Memandang potensi dan permasalahan seperti
itu, dalam mimpiku seakan aku menafsirkan
arti revitalisasi perikanan sebagai hal yang
berbeda dengan yang selama ini kudengar di
alam sadar. Dalam mimpi seakan aku ingin untuk
menghidupkan kembali perikanan, semua pihak
harus memfokuskan upaya pada pengendalian
penangkapan ikan, agar perairan kita tidak
babak belur dan makin gersang oleh kelebihan
tangkap. Budi daya mesti dikembangkan secara
cerdas dan cermat, segenap lekuk pesisir dapat
termanfaatkan tanpa kebablasan yang akan
membebani daya dukung lingkungan.

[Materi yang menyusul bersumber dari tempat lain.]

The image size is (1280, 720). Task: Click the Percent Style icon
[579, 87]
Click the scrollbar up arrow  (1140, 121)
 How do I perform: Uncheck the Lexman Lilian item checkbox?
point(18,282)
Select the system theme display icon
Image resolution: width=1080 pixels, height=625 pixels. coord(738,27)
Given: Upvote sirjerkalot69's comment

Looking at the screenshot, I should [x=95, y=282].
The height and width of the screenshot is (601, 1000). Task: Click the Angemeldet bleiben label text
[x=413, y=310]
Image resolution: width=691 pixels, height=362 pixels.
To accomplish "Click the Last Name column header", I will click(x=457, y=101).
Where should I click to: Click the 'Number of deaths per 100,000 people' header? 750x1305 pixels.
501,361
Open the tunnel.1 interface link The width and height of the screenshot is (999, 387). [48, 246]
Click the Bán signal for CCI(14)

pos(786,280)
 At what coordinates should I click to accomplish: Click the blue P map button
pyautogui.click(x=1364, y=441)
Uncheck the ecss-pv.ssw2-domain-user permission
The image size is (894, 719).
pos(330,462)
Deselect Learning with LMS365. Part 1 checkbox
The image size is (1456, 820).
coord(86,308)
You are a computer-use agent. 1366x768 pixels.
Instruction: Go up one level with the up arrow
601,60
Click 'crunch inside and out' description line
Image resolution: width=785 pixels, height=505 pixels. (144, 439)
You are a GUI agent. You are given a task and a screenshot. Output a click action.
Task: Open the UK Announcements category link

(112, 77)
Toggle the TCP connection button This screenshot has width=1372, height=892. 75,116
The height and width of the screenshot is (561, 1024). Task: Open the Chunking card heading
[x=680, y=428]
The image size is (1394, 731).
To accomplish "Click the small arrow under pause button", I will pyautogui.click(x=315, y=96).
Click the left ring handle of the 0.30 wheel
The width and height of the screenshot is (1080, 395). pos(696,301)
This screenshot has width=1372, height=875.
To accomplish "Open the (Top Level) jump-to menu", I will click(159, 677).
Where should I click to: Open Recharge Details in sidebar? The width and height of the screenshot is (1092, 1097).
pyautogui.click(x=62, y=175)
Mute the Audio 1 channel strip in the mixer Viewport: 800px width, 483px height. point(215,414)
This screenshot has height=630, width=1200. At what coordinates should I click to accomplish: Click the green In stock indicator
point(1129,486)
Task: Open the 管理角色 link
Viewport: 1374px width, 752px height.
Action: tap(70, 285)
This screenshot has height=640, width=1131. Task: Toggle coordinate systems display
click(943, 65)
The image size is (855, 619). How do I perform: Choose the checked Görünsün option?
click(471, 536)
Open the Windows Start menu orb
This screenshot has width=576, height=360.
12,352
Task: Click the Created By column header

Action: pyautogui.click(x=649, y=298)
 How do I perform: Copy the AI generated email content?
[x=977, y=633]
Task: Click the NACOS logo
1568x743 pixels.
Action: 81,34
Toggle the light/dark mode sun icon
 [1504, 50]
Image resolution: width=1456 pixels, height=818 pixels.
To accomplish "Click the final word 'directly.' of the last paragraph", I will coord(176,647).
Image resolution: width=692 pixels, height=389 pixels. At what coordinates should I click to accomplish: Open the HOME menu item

Secara
serius dilakukan pemaksaan, dibarengi pembinaan
dan pendampingan untuk meningkatkan mutu
penanganan dan pengolahan hasil perikanan.
Padahal, yang selama ini aku dengar dan baca,
revitalisasi perikanan adalah pengembangan
industri tuna. Pengembangan rumput laut yang
pasar globalnya sering tampak sumpek. Serta
pengembangan udang, yang secara teoritis
memberikan banyak harapan.
Politisi Merah Putih.
Pada saat saya mencoba menulis sikap yang
kedua, dalam mimpiku seakan layar laptopku
berubah menjadi merah dengan huruf berwana
putih. Sikap yang kedua ini berangkat dari realitas
bahwa bangsa ini terdiri dari berbagai unsur yang
beragam. Aneka suku, adat, budaya, agama,
politik dan sebagainya. Sikap yang diperlukan
ialah memandang semua perbedaan menjadi
karunia Tuhan yang harus disyukuri. Toleransi
ditumbuhkan, kebersamaan sang Garuda:
Bhinneka Tunggal Ika. Dalam teori sosiologi ibarat
Salad Bowl, yang memadukan berbagai unsur
menjadi indah, dengan tetap memiliki jati diri
masing-masing. Tidak menciptakan Melting Pot,
yang melebur menjadi satu entitas baru, dengan
menghilangkan wujud asli masing-masing.
Ketiga, terlintas dalam panggung kompetisi
antar bangsa. Di samping kebersamaan harus
dijalin, Indonesia Incorporated harus diwujudkan.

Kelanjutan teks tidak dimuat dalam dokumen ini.